So I've been personally out there in places like Minneapolis, Chicago, Columbus, Ohio, L.A., Boston, meeting with community leaders, talking about the importance of public participation in our efforts.
We're in a new phase now. And I'm afraid that this most recent video release reflects that.
STEPHANOPOULOS: We know that some 20 to 30 citizens and others in Minneapolis have been targeted by ISIS, have gone overseas. How serious is the problem in that community specifically?
JOHNSON: Well, the profile of a so-called foreign fighter is a little difficult to discern. They tend to be all over the map literally and figuratively. But through the FBI, through homeland security, we've done a pretty good job of tracking those individuals who attempt to leave and go to Syria. A number have been arrested and charged with material support to terrorism. And we are doing our best to track these people in their travel. We do a pretty good job.
Broken travel is a challenge, which is why it's all the more important that we work with our international partners, with our counterterrorism partners overseas, to build systems to track the travel of individuals of suspicion.
We come a long way in that regard, but there's more to do. And we had a conversation along those lines earlier this week.
STEPHANOPOULOS: You talk about this new phase that al Shabaab, ISIL and others are in. Lindsey Graham, Senator Lindsey Graham is going to come on the program later, said he's never been more worried about a terrorist attack here in the United States. That echoes what the attorney general told Pierre Thomas this summer.

******

Jobs —
1. Copy the interview transcript word for word between "JOHNSON: Well, the" and "pretty good job.", inclusive.
2. In the interview transcript, what have a number of people who tried to leave for Syria been charged with?
3. Extend the interview transcript about foreign fighters and terrorist threats, picking up right after its last sentence.

Given material —
******

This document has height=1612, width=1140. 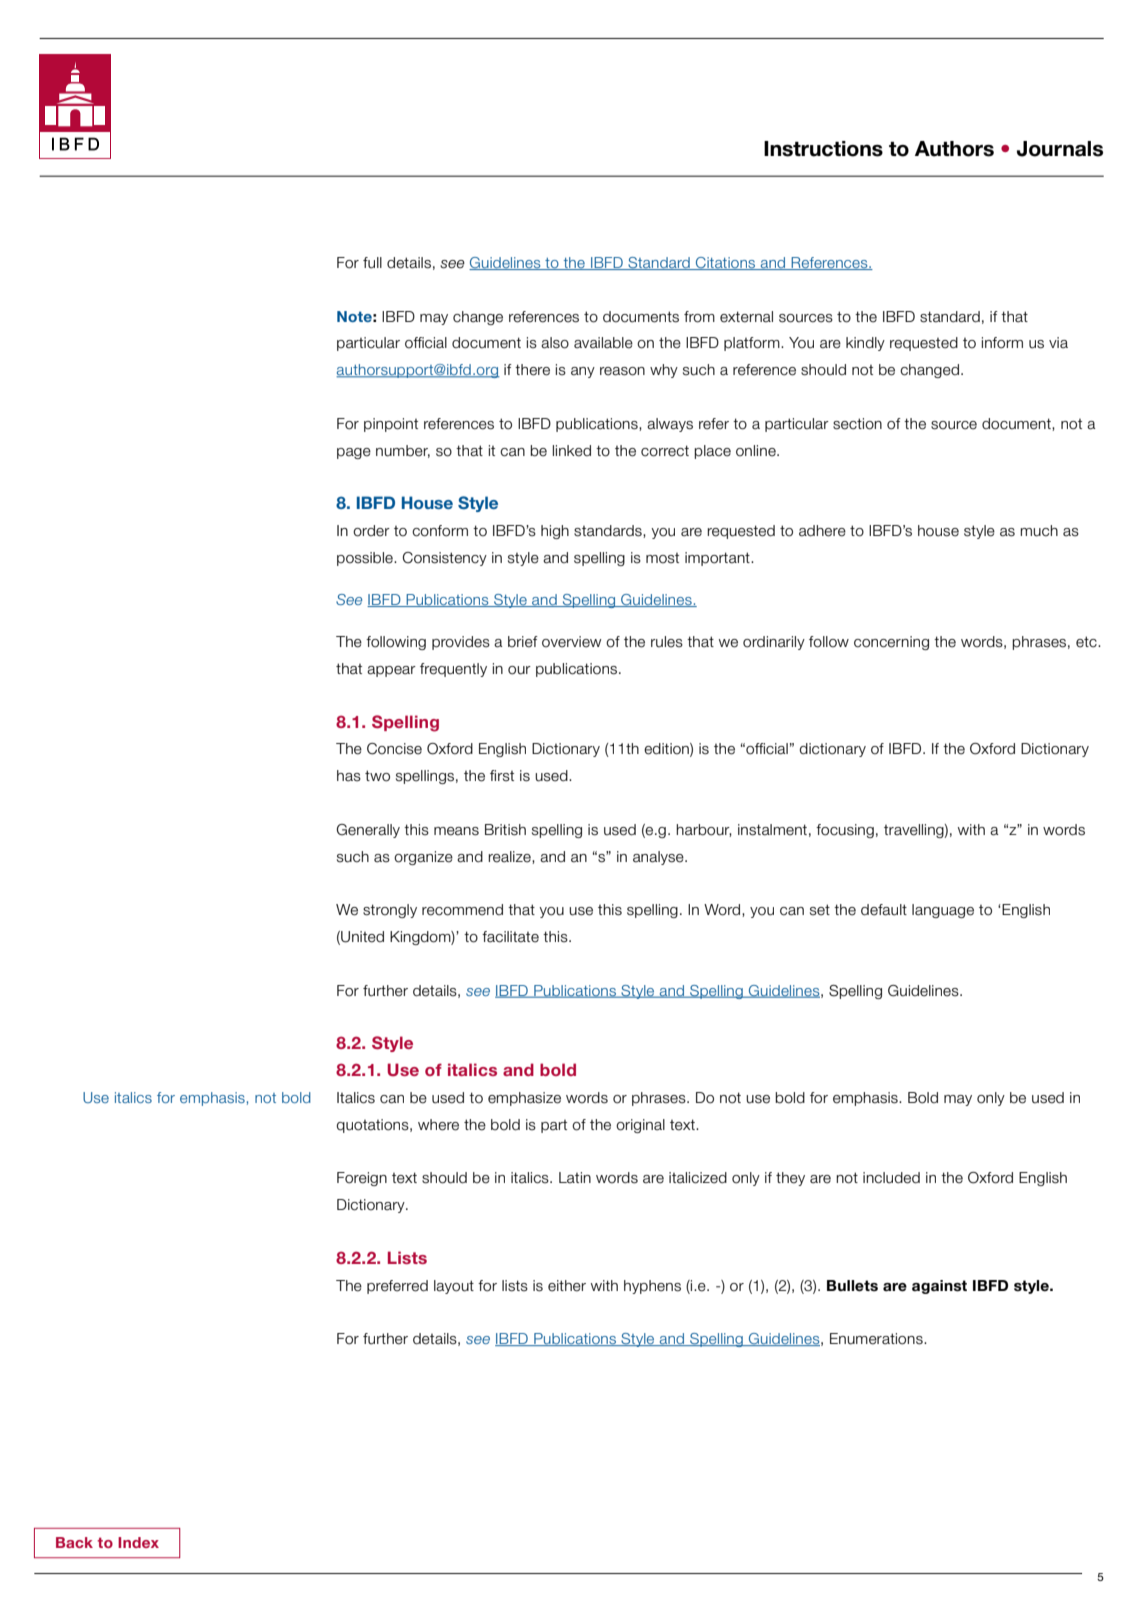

******

Task results —
1.
JOHNSON: Well, the profile of a so-called foreign fighter is a little difficult to discern. They tend to be all over the map literally and figuratively. But through the FBI, through homeland security, we've done a pretty good job of tracking those individuals who attempt to leave and go to Syria. A number have been arrested and charged with material support to terrorism. And we are doing our best to track these people in their travel. We do a pretty good job.

2. Material support to terrorism.

3.
Is that hyperbole? And if not, are we doing enough to stop this threat?
JOHNSON: Look, my view is this: thirteen-and-a-half years ago when we were attacked on 9/11 we were attacked by core al Qaeda through a relatively straight forward command and control structure where they would train operatives in their camps, dispatch them, send them overseas to commit attacks.
We're now in a different phase that is more complex, more decentralized, more diffuse, which involves pretty effective use by these groups of the internet, of social media, of print, and so we've got to bring to this a whole of government approach, which includes countering violent extremism here at home, includes law enforcement, charging people with material support as well as the military response.
And the reason I think we're all concerned about this is because it encourages independent actors who could strike with very little notice to our intelligence community, our law enforcement community here at home. And so that's one of the reasons, frankly, why it's imperative that we have a budget for the Department of Homeland security, which is due to expire at the end of the week. And I'm assuming you'll ask me about that at some point.
STEPHANOPOULOS: I will ask you about that.
But first you just used the phrase violent extremism. As you know, the president and your team have been taking some criticism for not labeling this Islamic extremism, Islamic terror. I want to show the cover of the New York Post right there, "Islamic terror, I just don't see it." President Obama blindfolded right there.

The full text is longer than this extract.